International Outlook: In search of back-to-school specials
Geopolitical eruptions continue to grab headlines, masking what we believe to be a more telling and positive story as we head into the second half of the year: a global synchronized recovery buttressed by accelerating growth and very accommodative central banks. There are weak spots, to be sure, including Argentina, Russia and France. German manufacturing activity also is sluggish, raising concerns about the expected improvement in its economy going into the fall. Still, the overall picture is one of above-trend global growth.
The latest OECD Composite Leading Indicator for OECD countries reached its highest level since October 2011, with two-thirds of countries reporting composite leading indicators above their long-term averages. The JP Morgan Global Manufacturing PMI also was firmly in expansion territory, just off June’s four-month high. Manufacturing activity expanded in three-fourths of the gauge’s countries, while the percentage of countries with rising manufacturing PMIs hit a six-month high.

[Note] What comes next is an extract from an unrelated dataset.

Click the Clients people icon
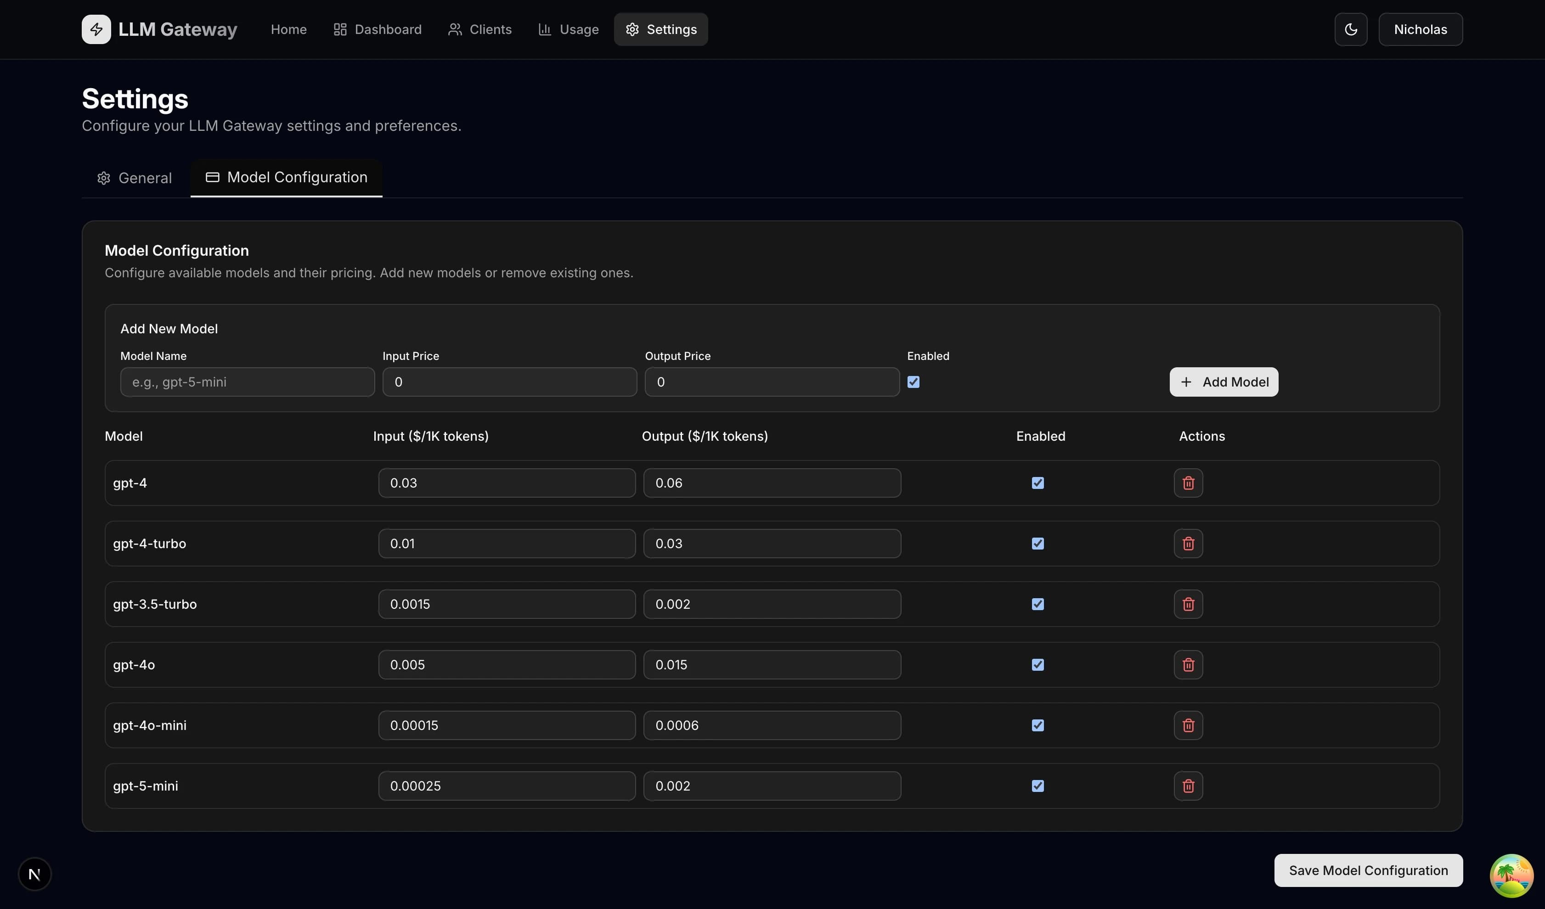 (x=454, y=29)
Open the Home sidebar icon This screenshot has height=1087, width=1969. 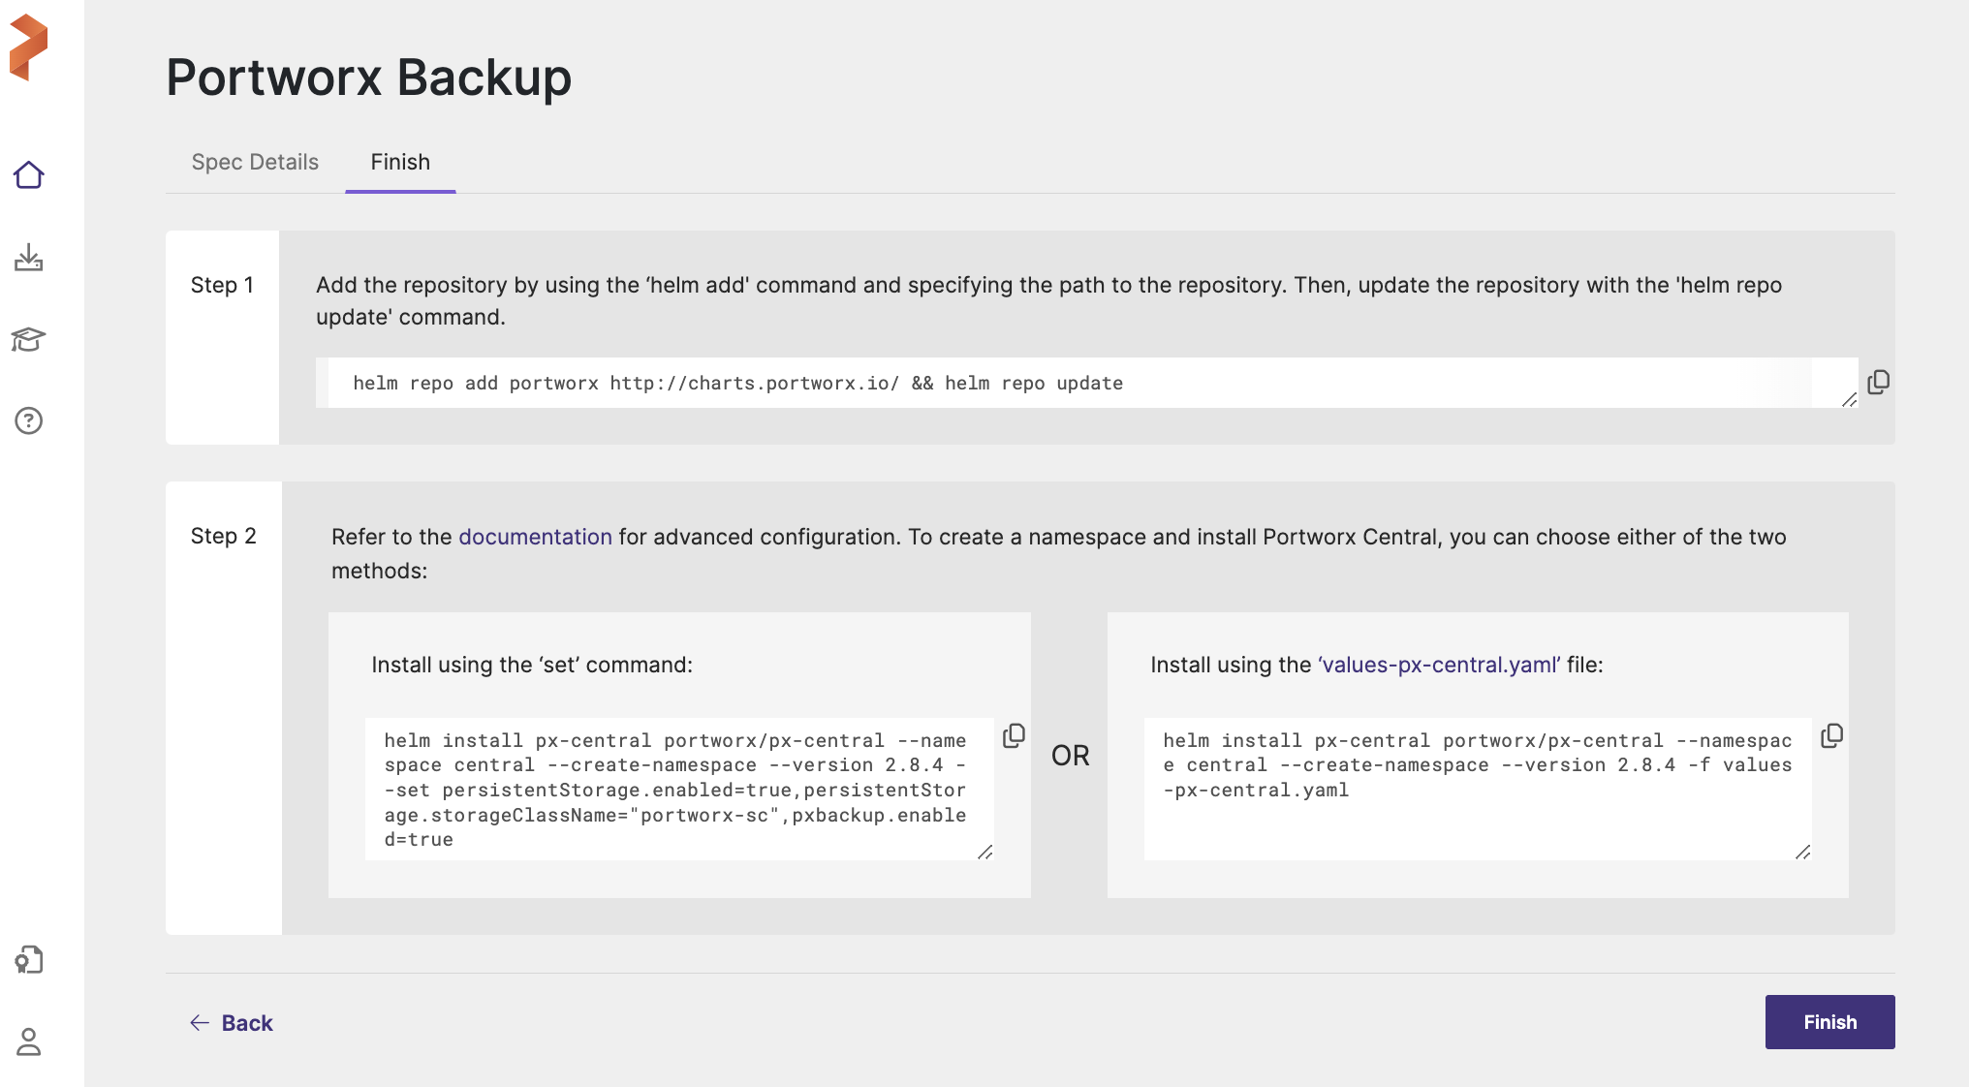29,175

Of course, what happens in the world in some ways still comes down to what happens in the U.S., and the news there is good. Last week’s initial estimate of real second-quarter growth came in at 4%, well above estimates, as consumer spending, factory activity, business investment and even housing (albeit more slowly) rebounded from the first-quarter’s weather-driven (and upwardly revised) GDP contraction of 2.1%. Other reports last week also showed July auto sales, while slipping slightly from June, still running near their best pace in eight years; July manufacturing, as measured by the ISM gauge, hitting a 3¼-year high; and nonfarm jobs, even with July’s slight miss, expanding by more than 200,000 for the sixth straight month, the best stretch since the late 1990s.
Asia’s big three
Across the Pacific, it appears Japan is shaking off April’s consumption tax increase that likely caused its economy to contract in the second quarter for the first time in two years—the official number is due next week. Japan’s full-year GDP forecast has started to rise again, led by improvements in corporate investment and production. In South Korea, where manufacturing activity improved in July but was still modestly subpar, we’re encouraged by a new 41 trillion won ($40 billion) stimulus package aimed at boosting domestic second-half consumption.
Elsewhere in Asia, China’s economy has avoided a hard landing and should grow at a 7.3% rate this year on accelerating industrial output—two key manufacturing gauges, the government PMI and the private HSBC/Markit PMI, rose more than expected in July to 27-month and 18-month highs, respectively. New confidence-building measures also are generating optimism. These include recent government reforms such as Shanghai and Hong Kong exchanges working to allow previously banned cross-border ownership; upticks in China leading and economic surprise indicators; and house-purchase reforms to speed mortgage access.
In Europe, the policy-setting governing council of the European Central Bank (ECB) today left policy unchanged and continued to point to an uneven recovery, but a recovery nonetheless. Growth is coming from strong manufacturing led by the U.K. and Ireland but also including Sweden, Spain and the Netherlands. The ECB also pointed to better jobs, improved bank lending and encouraging retail sales data while acknowledging the volatile backdrop. Overall, the eurozone PMI held steady in July, with all countries except France and Greece expanding.
In peripheral Europe, we are seeing new evidence of government and central bank actions supportive of growth in several economies. In Turkey, the AKP-led government is pressuring the central bank to reverse monetary tightening to aid investment and make borrowing easier. In Spain, GDP gained momentum in the quarter and retail sales improved. Even among Europe’s emerging economies, July manufacturing activity was robust in Hungary and the Czech Republic, further evidence that Europe and her periphery is in a period of broadening recovery.
The bottom line: It’s back to basics on the international investing front. With economic fundamentals improving across a range of countries, and with attractive equity valuations relative to the U.S.— Germany, China, and South Korea markets, for example, are 35% to 60% cheaper relative U.S. equities on a book-value basis—we believe the time is right to sift through overseas markets for back-to-school specials, i.e., compelling long-term opportunities.